Earth -
Hibernaculum (EP)
Le dénominateur commun de mes disques favoris semble définitivement être la lumière. C'est bien simple, rien ne m'attire plus que ce concept : « la lumière » . Donnez m'en le plus possible, partout, en permanence. Cette lumière, Carlson - l'homme derrière Earth - aura mis du temps à la trouver, on ne le sait que trop bien. Mais un beau jour, du fond de sa tanière, Carlson a tiré sur une ficelle, sur un rayon de lumière.
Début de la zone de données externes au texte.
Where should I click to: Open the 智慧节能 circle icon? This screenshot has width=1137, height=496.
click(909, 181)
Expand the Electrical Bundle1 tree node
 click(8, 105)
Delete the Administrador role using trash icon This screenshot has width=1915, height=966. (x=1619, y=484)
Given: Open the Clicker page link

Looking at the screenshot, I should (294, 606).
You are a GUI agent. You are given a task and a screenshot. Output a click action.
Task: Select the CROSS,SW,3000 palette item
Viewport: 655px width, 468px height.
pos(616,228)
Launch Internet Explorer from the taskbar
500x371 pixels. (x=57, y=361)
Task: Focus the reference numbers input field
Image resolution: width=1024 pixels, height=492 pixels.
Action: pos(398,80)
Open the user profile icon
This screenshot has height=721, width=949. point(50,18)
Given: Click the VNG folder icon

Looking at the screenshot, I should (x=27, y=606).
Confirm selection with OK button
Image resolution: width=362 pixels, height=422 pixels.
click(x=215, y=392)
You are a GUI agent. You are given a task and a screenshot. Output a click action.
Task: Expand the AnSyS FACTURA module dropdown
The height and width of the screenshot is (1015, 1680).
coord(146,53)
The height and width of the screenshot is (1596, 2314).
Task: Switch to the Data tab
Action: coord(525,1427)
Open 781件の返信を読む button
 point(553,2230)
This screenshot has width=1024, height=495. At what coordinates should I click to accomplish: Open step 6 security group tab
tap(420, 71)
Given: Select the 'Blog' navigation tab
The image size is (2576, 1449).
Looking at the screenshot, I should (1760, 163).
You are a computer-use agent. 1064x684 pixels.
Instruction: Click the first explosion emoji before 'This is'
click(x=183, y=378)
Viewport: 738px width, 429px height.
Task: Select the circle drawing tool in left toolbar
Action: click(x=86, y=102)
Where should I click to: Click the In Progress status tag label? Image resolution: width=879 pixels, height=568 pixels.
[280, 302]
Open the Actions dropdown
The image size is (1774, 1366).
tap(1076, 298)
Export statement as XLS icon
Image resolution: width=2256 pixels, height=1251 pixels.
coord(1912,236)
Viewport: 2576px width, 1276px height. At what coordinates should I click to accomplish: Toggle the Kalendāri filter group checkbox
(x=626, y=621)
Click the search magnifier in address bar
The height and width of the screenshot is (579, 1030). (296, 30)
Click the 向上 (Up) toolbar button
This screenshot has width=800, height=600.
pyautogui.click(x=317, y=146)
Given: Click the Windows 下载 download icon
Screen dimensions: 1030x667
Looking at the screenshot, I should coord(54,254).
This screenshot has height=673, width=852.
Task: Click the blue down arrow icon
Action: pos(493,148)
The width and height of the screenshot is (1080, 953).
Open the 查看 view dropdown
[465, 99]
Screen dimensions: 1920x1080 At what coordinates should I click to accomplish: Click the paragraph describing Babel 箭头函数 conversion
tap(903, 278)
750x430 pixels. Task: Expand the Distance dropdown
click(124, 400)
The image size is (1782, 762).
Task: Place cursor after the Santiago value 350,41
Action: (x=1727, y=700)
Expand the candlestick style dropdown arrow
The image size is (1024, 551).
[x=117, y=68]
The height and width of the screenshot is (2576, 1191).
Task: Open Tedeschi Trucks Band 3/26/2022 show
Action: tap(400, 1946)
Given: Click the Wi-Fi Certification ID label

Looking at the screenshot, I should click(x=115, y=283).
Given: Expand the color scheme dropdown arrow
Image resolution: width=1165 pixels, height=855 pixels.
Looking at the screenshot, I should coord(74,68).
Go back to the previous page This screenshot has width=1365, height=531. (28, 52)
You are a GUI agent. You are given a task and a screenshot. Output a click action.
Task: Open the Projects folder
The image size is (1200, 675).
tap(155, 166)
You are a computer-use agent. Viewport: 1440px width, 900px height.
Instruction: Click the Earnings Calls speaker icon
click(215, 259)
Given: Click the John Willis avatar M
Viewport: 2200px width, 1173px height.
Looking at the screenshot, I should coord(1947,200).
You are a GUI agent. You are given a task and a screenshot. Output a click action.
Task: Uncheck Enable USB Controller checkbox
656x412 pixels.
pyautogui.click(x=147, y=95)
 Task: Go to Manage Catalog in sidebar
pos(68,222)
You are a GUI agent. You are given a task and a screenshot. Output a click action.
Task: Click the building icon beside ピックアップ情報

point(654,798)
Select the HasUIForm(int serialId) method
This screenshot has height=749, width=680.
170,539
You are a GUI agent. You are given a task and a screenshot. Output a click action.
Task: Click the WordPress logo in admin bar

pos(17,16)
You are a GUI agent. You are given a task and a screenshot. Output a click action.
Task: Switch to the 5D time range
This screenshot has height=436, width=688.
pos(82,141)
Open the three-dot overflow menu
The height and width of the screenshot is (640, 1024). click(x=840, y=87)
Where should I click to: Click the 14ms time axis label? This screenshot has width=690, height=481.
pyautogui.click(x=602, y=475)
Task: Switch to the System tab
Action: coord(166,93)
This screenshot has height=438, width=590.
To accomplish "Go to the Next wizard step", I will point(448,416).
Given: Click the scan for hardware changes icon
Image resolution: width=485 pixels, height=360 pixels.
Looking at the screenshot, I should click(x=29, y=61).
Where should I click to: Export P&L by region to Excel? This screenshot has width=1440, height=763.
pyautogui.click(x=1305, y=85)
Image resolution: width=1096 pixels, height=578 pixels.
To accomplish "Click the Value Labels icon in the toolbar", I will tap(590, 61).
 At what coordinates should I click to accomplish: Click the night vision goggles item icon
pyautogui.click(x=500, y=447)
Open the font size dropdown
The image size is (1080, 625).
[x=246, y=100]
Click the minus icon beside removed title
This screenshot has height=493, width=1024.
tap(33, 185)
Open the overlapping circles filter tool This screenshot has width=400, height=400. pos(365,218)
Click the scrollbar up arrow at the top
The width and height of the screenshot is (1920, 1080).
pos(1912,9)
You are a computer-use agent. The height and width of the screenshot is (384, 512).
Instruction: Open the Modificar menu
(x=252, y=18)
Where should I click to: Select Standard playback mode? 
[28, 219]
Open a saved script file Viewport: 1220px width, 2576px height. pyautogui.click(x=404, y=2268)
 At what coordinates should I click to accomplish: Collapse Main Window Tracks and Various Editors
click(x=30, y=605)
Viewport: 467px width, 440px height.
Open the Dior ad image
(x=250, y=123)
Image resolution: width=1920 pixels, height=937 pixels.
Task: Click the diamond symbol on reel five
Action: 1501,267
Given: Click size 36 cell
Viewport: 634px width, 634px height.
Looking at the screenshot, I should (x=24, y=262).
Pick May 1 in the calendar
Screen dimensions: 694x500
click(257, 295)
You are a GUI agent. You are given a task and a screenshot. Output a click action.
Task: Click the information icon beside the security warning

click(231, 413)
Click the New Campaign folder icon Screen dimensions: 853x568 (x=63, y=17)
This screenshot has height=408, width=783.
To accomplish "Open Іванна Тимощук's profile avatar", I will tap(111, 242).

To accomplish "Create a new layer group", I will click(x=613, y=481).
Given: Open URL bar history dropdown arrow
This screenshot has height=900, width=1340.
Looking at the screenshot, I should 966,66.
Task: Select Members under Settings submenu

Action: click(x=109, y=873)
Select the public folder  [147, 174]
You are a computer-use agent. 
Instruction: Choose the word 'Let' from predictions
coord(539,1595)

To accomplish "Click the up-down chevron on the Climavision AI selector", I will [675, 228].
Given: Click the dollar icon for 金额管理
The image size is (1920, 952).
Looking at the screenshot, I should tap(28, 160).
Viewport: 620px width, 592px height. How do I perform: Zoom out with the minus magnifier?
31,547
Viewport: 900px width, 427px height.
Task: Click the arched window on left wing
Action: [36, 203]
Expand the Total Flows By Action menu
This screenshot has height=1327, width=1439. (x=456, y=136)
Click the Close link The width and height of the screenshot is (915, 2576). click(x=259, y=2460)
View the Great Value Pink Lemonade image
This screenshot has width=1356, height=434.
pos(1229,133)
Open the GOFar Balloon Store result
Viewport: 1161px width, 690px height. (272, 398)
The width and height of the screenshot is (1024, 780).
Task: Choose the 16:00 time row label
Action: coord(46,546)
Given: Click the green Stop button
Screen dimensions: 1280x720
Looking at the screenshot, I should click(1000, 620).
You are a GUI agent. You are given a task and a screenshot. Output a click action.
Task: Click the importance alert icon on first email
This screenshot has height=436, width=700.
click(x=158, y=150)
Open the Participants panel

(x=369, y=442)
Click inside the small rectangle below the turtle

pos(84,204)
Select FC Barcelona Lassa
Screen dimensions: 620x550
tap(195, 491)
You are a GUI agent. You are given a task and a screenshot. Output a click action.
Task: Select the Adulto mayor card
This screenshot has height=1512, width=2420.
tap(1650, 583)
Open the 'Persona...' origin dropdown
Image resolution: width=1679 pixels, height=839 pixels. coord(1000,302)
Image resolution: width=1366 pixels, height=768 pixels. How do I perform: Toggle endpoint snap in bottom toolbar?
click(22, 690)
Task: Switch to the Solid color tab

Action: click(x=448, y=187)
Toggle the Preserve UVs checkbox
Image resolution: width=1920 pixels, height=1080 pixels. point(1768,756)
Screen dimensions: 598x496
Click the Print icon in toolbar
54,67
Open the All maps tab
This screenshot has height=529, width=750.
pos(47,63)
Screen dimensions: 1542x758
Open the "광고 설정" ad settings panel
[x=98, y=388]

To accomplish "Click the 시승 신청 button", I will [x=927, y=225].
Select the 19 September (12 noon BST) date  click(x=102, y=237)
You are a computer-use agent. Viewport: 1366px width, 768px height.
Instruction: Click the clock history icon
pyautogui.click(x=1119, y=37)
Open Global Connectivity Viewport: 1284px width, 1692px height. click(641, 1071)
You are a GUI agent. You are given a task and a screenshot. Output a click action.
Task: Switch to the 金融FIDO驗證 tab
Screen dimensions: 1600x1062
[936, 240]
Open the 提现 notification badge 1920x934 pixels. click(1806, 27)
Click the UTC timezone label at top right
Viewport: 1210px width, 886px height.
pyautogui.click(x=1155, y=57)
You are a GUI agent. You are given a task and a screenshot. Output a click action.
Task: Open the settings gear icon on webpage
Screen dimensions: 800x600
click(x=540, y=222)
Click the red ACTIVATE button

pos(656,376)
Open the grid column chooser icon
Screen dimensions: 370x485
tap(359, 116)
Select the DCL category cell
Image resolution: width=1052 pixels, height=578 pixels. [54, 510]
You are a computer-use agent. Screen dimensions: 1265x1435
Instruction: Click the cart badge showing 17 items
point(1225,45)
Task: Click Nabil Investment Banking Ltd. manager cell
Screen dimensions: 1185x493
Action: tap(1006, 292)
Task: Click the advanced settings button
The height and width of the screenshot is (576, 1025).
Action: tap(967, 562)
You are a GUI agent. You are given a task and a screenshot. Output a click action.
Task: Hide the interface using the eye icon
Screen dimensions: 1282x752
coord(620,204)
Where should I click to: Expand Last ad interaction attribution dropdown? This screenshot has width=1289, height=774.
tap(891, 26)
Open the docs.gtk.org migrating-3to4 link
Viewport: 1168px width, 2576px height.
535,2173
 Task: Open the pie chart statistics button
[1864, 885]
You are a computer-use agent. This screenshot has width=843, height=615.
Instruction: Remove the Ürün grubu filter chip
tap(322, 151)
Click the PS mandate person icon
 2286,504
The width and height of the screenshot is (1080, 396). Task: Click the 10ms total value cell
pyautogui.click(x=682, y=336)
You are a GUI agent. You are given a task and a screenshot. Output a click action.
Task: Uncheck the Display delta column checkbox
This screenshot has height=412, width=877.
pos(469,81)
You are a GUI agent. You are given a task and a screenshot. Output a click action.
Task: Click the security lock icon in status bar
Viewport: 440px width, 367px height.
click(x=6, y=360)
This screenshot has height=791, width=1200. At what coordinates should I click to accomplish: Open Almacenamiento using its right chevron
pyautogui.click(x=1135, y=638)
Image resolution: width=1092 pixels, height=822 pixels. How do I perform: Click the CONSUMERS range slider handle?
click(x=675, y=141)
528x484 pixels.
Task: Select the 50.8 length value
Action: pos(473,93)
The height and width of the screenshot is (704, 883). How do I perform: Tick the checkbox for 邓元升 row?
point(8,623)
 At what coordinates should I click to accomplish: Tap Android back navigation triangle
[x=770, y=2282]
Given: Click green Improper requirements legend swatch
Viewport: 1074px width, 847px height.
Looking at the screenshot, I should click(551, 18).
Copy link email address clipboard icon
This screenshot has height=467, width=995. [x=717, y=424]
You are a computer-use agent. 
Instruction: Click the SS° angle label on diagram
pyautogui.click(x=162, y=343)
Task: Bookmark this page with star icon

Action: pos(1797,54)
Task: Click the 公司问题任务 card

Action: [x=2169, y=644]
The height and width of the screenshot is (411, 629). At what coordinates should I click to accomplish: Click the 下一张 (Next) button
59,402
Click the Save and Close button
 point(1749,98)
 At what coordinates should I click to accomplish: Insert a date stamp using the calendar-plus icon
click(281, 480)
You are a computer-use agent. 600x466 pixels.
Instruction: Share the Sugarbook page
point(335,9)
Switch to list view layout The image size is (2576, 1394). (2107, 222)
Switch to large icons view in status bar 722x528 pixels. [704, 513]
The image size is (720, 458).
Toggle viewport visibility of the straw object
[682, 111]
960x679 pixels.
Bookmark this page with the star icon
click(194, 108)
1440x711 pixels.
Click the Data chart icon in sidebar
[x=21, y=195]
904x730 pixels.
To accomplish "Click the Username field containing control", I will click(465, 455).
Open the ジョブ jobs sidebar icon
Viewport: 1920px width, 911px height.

Et depuis ce jour, auquel Hibernaculum doit rendre hommage, la lumière ne cesse de filtrer dans l’œuvre de cet esthète du minimalisme et de la contemplation.
"Ouroboros Is Broken" entame la danse. Et bien vite, on flaire l'ironie. Avec un titre comme ça, on s'attend à ce que le fameux serpent cesse de se mordre la queue. Pour enfin reprendre son chemin. Mais ce n'est pas vraiment ce qu'il se produit, non.. Car, pour le coup, ce morceau reste ce qu'il est : un tourbillon, une spirale, un être de pures ondes. Ah ? On ne vous a pas prévenu ? C'est que cette piste n'est pas neuve. Elle apparaissait déjà bien avant les années 2000. Sur le premier EP du groupe : Extra-Capsular Extraction. C'était lourd, lourd, lourd. Comme aujourd'hui, mais en bien plus malsain. Car on observe désormais, en l'an 2007, un Ouroboros purgé. Certes, il n'avance pas d'un iota, tourne en rond et réduit son cycle (le morceau se tient dans ses 8 minutes, là où la version initiale touchait le quart d'heure). Mais tout cela s'opère sur un ton serein. Lourd et doux. Voyez ? Exit la haine accumulée du drone d'Ouroboros-1990, place à l'Ouroboros-2007, être de lumière.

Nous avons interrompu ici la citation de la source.